Git/Branching & merging

Branching is supported in most VCSes. For example, Subversion makes a virtue of “cheap copying”—namely, that creating a new branch does not mean making a copy of the whole source tree, so it is fast. Git’s branching is just as fast. However, where Git really comes into its own is in merging between branches, in particular, reducing the pain of dealing with merge conflicts. This is what makes it so powerful in enabling collaborative software development.

Why Branch?

There are many reasons for creating multiple branches in a Git repo.

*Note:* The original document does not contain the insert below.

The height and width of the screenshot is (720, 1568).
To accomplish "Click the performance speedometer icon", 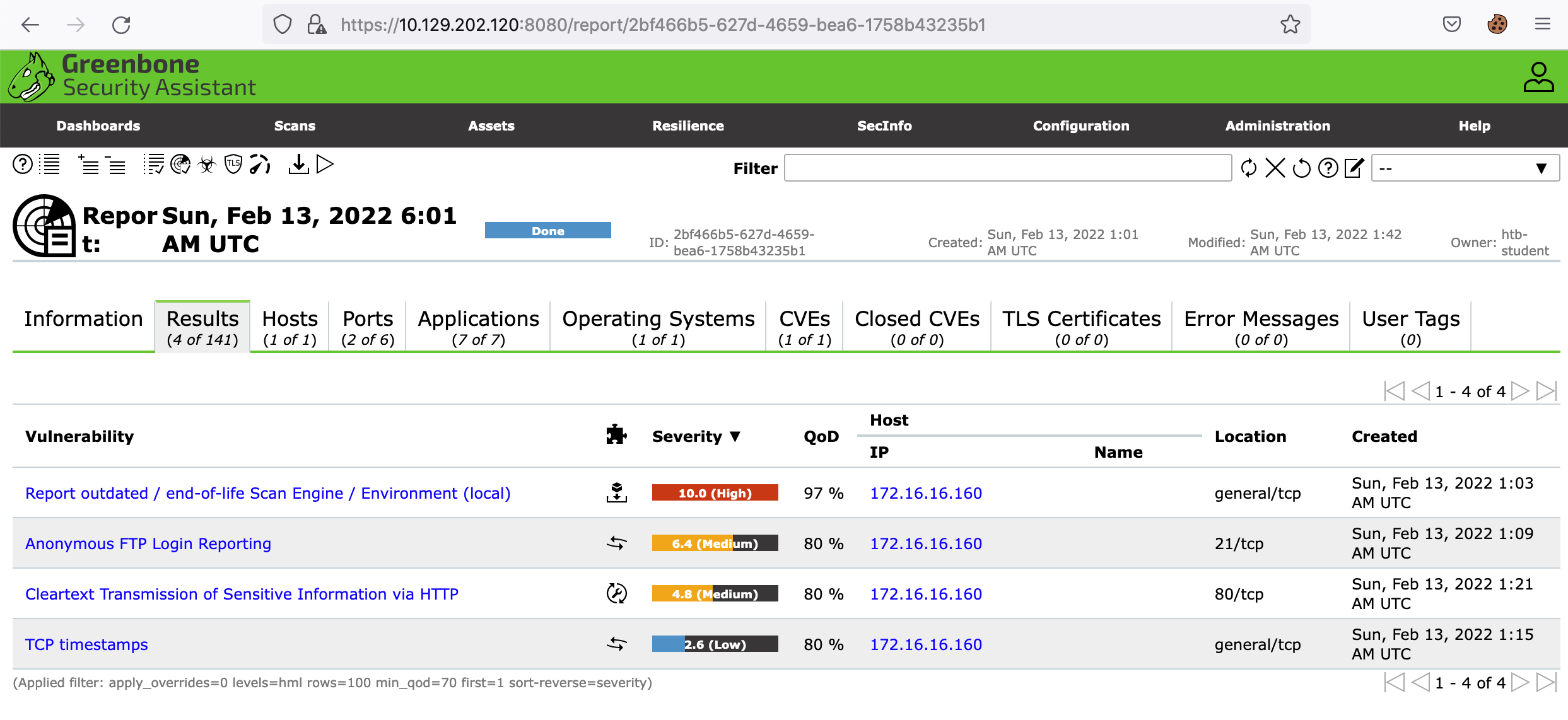I will pyautogui.click(x=260, y=165).
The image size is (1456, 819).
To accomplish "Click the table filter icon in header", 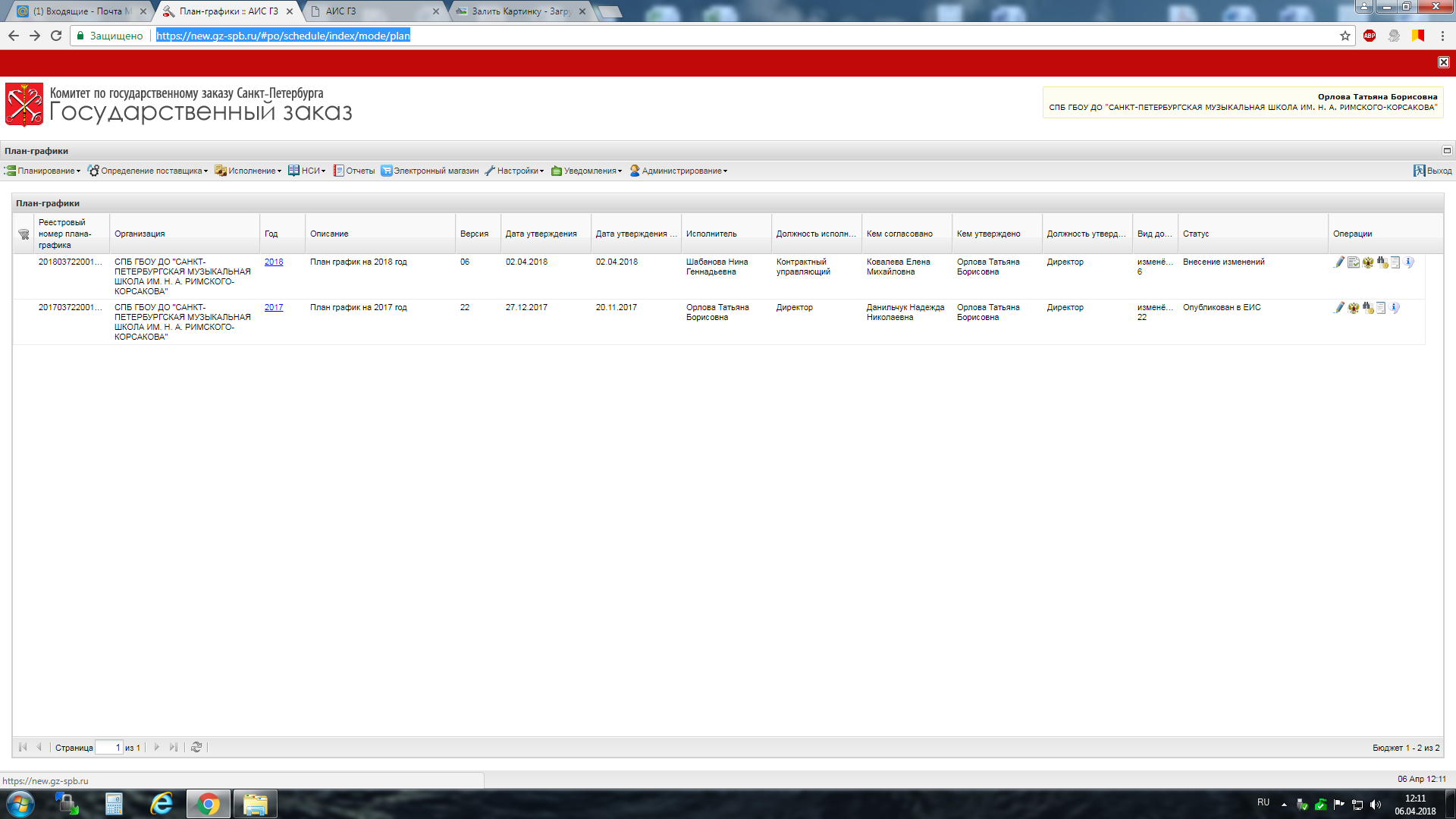I will [24, 234].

You may have branches representing “stable” releases, which continue to get incremental bug fixes but no (major) new features. At the same time, you may have multiple “unstable” branches representing various new features being proposed for the next major release, and being worked on in parallel, perhaps by different groups. Those features which are accepted will need to be merged into the branch for the next stable release.
You can create your own private branches for personal experiments. Later, if the code becomes sufficiently interesting to tell others about, you may make those branches public. Or you could send patches to the maintainer of the upstream public branch, and if they get accepted, you can pull them back down into your own copy of the public branch, and then you can retire or delete your private branch.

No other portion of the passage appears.